Investors indeed react when they know the name of an engagement partner on an audit, although it may not be the reaction regulators expected when they required audit firms to give names.

The Public Company Accounting Oversight Board began collecting and publishing the names of engagement partners on all public company audit engagements under a controversial standard that took effect in 2017. Firms are required to file Form AP with the PCAOB after an audit is complete to identify the engagement partner on each audit as well as individuals or firms outside the principal firm that contributed to the audit conclusion.

While members of the PCAOB initially gunned for engagement partner signatures on the audit report, the Form AP filing became the requirement to quell fury that a signature or even a name in the audit report would have the effect of increasing liability. Even among the PCAOB’s five members, debate swung heavily on the lack of substantive evidence that requiring a signature or even a name for the engagement partner would achieve any specific regulatory objective.

Now emerging academic research suggests investors are less likely to invest in a company when they know the identity of an engagement partner who has been linked to another engagement that led to restatement. What’s more, the reaction is strong, the research suggests—maybe stronger than regulators imagined when they finalized the requirement.

The study, published this spring in the academic journal of the American Accounting Association, seeks to identify how investors respond when they know the name of an engagement partner, not just the audit firm, on a given engagement.
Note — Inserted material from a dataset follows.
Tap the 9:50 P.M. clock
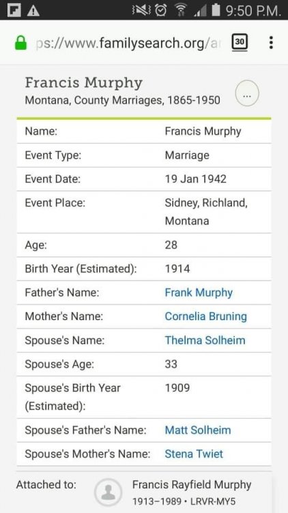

It finds not only a contagion effect but a heightened one when the auditor knows the name of the partner and that partner has been linked to a restatement. “We provide evidence that investors attribute more blame to partners for a negative outcome due to audit partner disclosure,” the study says.

The research found 77 percent of test subjects selected a given investment even when they knew the audit firm was linked to a busted audit, but the percentage dropped to 63 percent for subjects who knew the name of the partner as well as the firm linked to a busted audit. “Our results suggest that audit partner identity disclosure results in partner-based contagion above and beyond any effect due to shared industry and shared firm,” the report says.

Co-author Tamara Lambert, a professor at Lehigh University, says the results should give regulators some pause. She raises questions about whether the new filing requirement could work against auditor independence.

“With the whole new layer of pressure on audit partners that our research reveals,” Lambert says, “it is easy to imagine how they would see their personal reputations tied to those of their clients—how, for example, it would reduce their incentive to push management to restate finances in the face of its reluctance to do so.”